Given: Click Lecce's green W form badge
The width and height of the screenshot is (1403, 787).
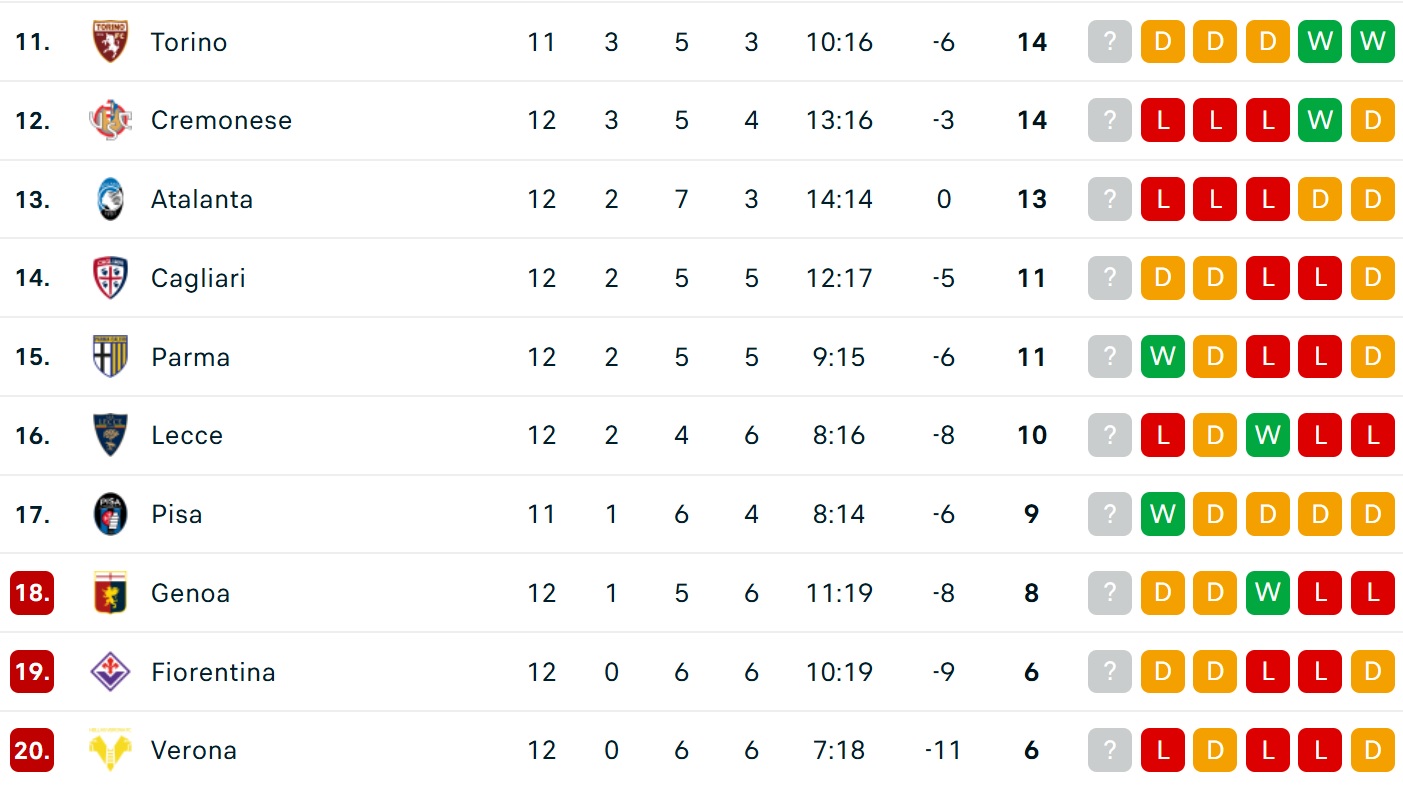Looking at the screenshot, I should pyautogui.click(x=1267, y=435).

...

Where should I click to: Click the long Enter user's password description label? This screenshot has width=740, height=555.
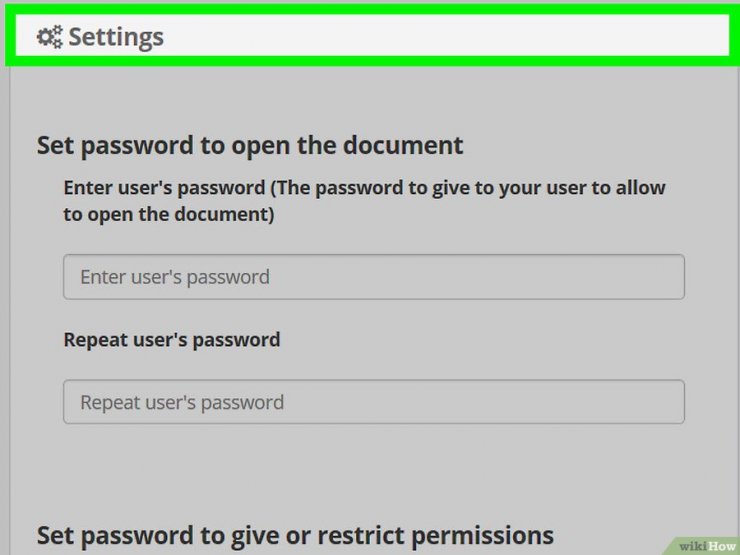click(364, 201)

---

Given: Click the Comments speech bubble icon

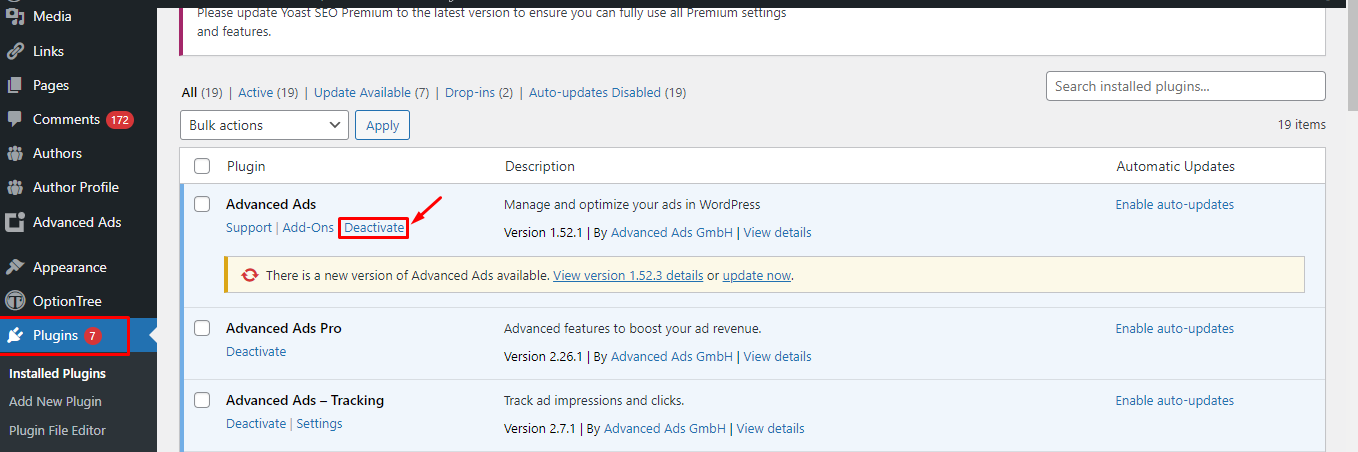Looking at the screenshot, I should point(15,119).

## What needs to be done:
Pull out every line from the records above that contains the string "height", reproducing each one verbatim.

## Solution for this problem:
The width and height of the screenshot is (1403, 787).
Where should I click to: Click the long Enter user's password description label? This screenshot has width=740, height=555.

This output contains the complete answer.